Reduced sulfur and nitrogen compounds and molecular hydrogen as electron donors for anaerobic carbon di oxide photo reduction in anacystis nidulans
Archives of Microbiology 119(3): 313-322
ISSN/ISBN: 0302-8933 DOI: 10.1007/bf00405412
Photosynthesis by A. nidulans was studied in presence of reduced S or N compounds, or of H2. O2 evolution and CO2 fixation were depressed by sulfide, sulfite, cysteine, thioglycollate, hydroxylamine and hydrazine. Sulfite, cysteine and hydrazine inhibited O2 evolution much more strongly than CO2 fixation, indicating ability to supply electrons for CO2 photoreduction; DCMU [dichlorophenyl dimethylurea] suppressed these photoreductions. Some anoxygenic photosynthetic CO2 fixation insensitive to DCMU was found with sulfide, thiosulfate and hydrogen. Emerson enhancement studies confirmed that sulfite, cysteine and hydrazine acted on photosystem II, while photoreduction supported by sulfide, thiosulfate and H2 needed photosystem I only. Sulfite was photooxidized to sulfate, sulfide to elemental S, and thiosulfate to sulfate plus elemental S; the S accumulated inside the cells.
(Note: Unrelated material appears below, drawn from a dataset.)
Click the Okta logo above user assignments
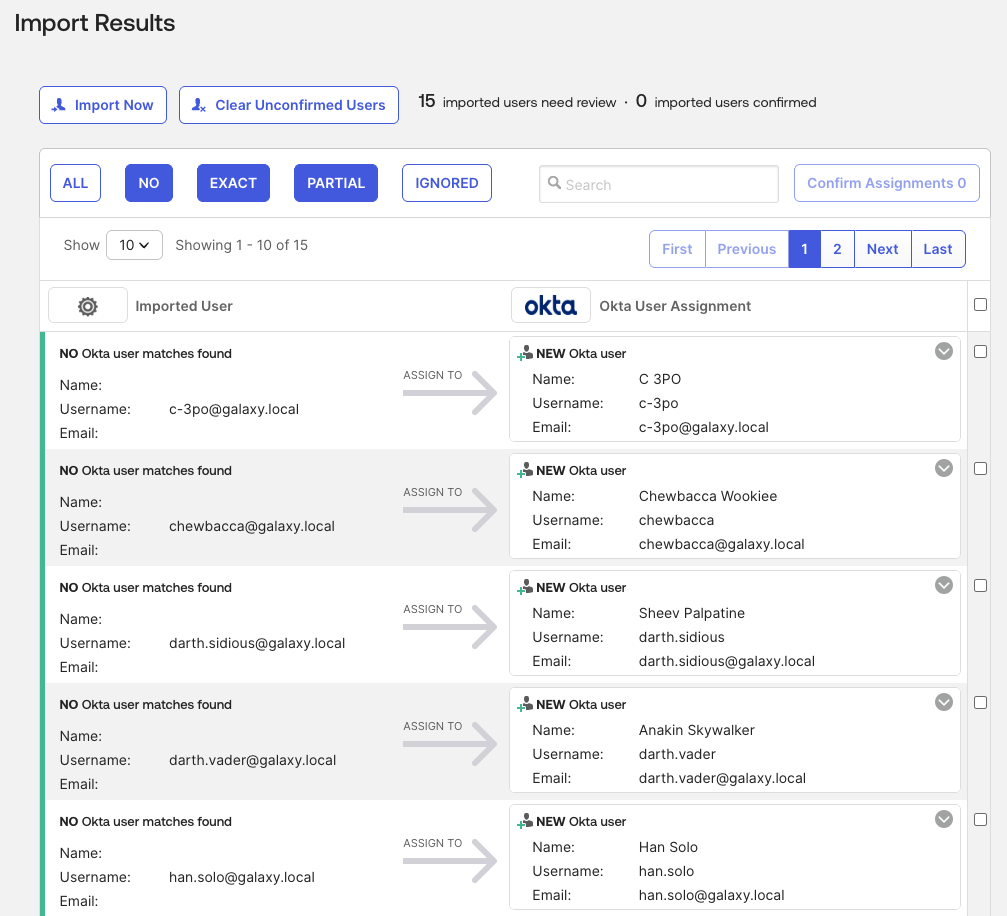The image size is (1007, 916). [551, 306]
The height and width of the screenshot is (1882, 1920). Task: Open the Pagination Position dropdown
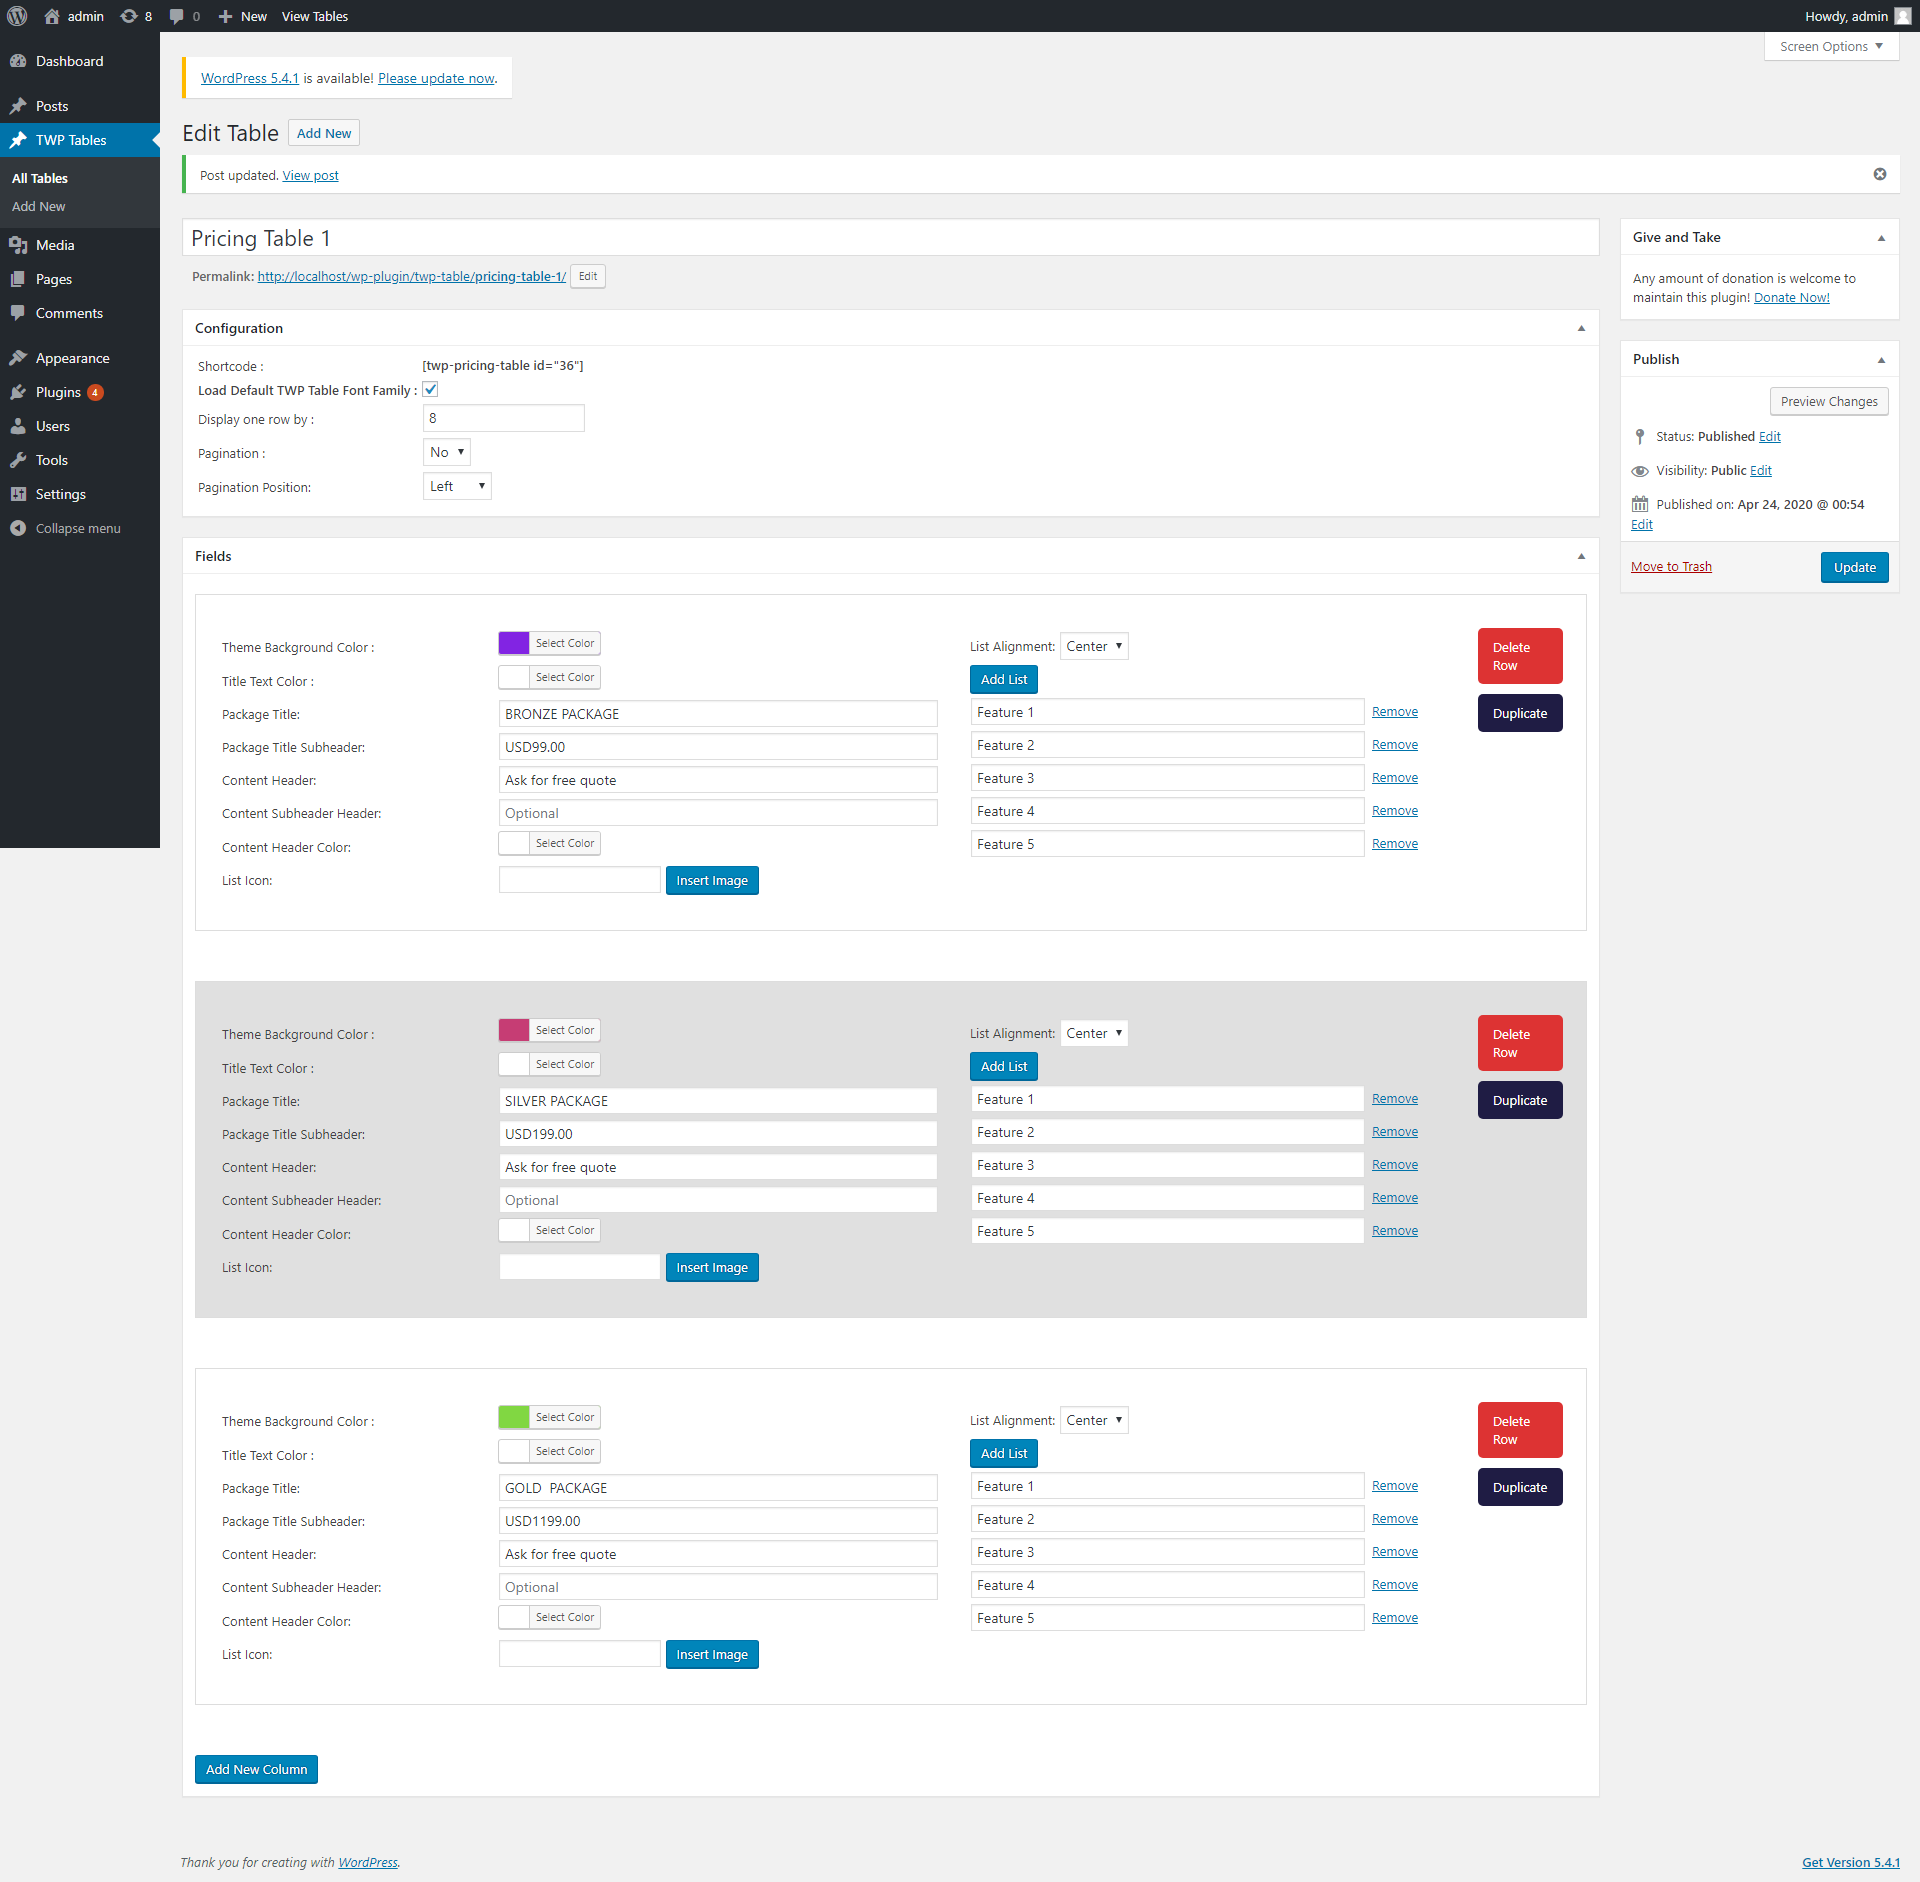457,486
Results on the stoichiometries of the photoreductions were consistent with the photooxidation products determined. Inhibitor studies suggested photosynthetic CO2 fixation through the Calvin cycle. While photoreduction by all reductants used was constitutive in Anacystis, the process was stimulated by anaerobic preincubation with the reductants only in the cases of H2 and thiosulfate; this adaptation was prevented by chloramphenicol and by O2. Anaerobic photoautotrophic growth of Anacystis was not observed; the increase in dry weight with H2 and thiosulfate was not accompanied by cell multiplication or by an increase in chlorophyll content. Parallel short-term experiments with Chlorella did not reveal any constitutive photoreduction in this eukaryotic alga.